Die Antragsberechtigung gemäss Art. 30 Abs. 1 StGB richtet sich nach dem Träger des angegriffenen Rechtsgutes. Handelt es sich nicht um höchstpersönliche Rechtsgüter, kann auch derjenige im Sinne von Art. 30 Abs. 1 StGB verletzt sein, in dessen Rechtskreis die Tat unmittelbar eingreift, sowie derjenige, dem eine besondere Verantwortung für die Erhaltung des Gegenstandes obliegt. Hinsichtlich der Sachbeschädigung hat das Bundesgericht die Antragsberechtigung in diesem Sinne auch auf den Mieter bzw. jeden Berechtigten, der die Sache nicht mehr gebrauchen kann, ausgedehnt. Ebenso hat es angenommen, das Strafantragsrecht stehe bei einem Aneignungsdelikt, sofern dieses nur auf Antrag verfolgt wird, auch anderen Berechtigten zu, deren Interessen am Gebrauch der Sache durch die Wegnahme derselben unmittelbar beeinträchtigt wurden (BGE 118 IV 209 E. 3b; BGE 121 IV 258 E. 2b; je mit Hinweisen; zum Strafantragsrecht des Mieters eines Autos TRECHSEL/JEAN-RICHARD, in: Schweizerisches Strafgesetzbuch, Praxiskommentar, Trechsel/Pieth [Hrsg.], 3. Aufl. 2018, N. 2 zu Art. 30 StGB mit Hinweis auf SJZ 57/1961 S. 176).

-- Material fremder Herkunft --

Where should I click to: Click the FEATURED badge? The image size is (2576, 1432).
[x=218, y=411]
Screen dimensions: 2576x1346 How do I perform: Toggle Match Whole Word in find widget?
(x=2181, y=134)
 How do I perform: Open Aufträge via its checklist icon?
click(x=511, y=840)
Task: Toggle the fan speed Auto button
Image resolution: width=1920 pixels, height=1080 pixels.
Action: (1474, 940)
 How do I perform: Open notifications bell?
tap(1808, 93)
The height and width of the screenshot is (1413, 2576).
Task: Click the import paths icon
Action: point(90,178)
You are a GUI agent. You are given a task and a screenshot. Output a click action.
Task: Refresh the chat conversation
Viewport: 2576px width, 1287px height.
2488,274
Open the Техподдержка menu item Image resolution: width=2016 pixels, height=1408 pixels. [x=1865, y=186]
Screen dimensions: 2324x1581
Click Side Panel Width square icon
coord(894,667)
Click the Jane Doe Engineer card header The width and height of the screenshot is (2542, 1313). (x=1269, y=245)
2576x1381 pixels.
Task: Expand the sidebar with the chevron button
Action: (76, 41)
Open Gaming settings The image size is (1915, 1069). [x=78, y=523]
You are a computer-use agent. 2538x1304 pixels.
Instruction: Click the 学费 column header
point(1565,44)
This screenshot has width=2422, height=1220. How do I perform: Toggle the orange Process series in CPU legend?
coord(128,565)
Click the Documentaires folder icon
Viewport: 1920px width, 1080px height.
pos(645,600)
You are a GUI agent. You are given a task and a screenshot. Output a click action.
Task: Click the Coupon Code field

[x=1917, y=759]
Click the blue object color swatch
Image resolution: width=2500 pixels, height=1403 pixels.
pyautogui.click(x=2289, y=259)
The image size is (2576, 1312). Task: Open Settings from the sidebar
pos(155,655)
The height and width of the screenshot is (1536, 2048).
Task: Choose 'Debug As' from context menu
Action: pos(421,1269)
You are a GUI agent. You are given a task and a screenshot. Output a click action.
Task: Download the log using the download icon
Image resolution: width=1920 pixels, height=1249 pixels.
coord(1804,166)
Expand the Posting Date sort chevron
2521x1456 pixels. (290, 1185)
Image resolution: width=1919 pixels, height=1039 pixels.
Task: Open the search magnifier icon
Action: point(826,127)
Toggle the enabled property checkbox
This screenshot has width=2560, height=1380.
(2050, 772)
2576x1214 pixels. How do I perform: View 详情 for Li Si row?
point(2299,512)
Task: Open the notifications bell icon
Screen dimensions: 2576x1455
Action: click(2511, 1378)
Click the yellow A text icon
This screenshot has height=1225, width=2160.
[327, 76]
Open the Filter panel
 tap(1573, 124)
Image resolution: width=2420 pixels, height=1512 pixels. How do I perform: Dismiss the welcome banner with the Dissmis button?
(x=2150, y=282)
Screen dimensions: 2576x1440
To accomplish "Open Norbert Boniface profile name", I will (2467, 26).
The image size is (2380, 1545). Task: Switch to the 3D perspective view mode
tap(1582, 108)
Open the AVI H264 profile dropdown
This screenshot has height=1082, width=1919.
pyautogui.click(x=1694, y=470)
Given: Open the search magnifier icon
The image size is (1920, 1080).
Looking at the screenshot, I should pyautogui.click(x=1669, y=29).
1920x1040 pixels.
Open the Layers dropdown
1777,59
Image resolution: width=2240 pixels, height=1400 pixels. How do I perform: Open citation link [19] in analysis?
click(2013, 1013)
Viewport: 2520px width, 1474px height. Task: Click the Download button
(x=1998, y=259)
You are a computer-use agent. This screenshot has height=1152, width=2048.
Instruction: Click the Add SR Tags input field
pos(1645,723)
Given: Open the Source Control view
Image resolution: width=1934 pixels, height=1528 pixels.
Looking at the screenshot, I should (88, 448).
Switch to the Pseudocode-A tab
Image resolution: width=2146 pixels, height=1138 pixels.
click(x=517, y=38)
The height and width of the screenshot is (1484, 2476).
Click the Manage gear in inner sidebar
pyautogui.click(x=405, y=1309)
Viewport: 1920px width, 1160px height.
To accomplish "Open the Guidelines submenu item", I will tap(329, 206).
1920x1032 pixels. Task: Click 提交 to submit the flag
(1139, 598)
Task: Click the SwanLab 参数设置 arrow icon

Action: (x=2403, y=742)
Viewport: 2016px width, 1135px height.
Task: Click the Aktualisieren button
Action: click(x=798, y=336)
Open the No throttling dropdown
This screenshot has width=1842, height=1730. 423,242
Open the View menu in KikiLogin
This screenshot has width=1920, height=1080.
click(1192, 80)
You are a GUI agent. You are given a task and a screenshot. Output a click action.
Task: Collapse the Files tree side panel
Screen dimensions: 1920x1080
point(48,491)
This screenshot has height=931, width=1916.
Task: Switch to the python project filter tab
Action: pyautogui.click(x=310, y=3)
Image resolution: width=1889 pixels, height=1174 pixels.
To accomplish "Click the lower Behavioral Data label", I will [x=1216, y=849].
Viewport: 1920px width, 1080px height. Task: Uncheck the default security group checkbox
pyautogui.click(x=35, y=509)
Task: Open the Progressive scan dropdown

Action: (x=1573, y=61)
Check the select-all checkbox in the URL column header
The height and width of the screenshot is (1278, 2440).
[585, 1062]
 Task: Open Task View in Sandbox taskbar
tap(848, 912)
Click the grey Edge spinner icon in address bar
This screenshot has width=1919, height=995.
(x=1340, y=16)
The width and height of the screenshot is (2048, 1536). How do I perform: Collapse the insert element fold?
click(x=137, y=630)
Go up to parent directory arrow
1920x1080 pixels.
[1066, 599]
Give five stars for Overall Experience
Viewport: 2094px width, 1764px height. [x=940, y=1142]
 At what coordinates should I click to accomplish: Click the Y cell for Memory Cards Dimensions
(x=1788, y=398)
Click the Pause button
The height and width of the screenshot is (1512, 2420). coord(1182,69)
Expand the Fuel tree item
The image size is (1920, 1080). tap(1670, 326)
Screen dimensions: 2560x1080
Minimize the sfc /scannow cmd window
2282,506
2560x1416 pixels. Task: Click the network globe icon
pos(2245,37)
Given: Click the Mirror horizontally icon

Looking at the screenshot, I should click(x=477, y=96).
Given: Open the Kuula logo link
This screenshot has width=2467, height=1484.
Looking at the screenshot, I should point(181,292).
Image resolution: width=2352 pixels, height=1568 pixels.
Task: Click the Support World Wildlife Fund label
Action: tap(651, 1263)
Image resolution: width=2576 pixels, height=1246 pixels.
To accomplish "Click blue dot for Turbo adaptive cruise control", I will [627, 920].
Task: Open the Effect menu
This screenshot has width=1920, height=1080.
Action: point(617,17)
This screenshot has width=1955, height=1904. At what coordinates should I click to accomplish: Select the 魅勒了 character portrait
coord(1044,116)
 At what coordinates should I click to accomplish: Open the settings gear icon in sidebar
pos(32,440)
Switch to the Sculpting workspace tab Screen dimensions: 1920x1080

1.3 Die angeblich durch den Beschwerdeführer verursachte Delle hinderte A. nicht daran, ihre Fahrt fortzusetzen. Sie war in der Benutzung des ihr geliehenen Fahrzeugs in keiner Weise beeinträchtigt. Für den Zufall haftet A. als Entlehnerin nur bei nicht bestimmungsgemässen Gebrauch (Art. 306 Abs. 3 OR), weshalb ihr auch keine besondere Verantwortung für die Erhaltung der Sache zukommt. Sie ist demnach nicht berechtigt, Strafantrag zu stellen.
1.4 Die Vorinstanz liess die Frage offen, ob A. den Strafantrag als bevollmächtigte Vertreterin ihrer Mutter stellte. Dies ist zu verneinen.
BGE 144 IV 49 S. 52
Selbst wenn eine gültige Vollmacht vorliegen sollte, handelte A. ausschliesslich in ihrem eigenen Namen; von der im ihr vorgelegten Formular vorgesehenen Möglichkeit, auf ein allfälliges Stellvertretungsverhältnis hinzuweisen, machte sie keinen Gebrauch.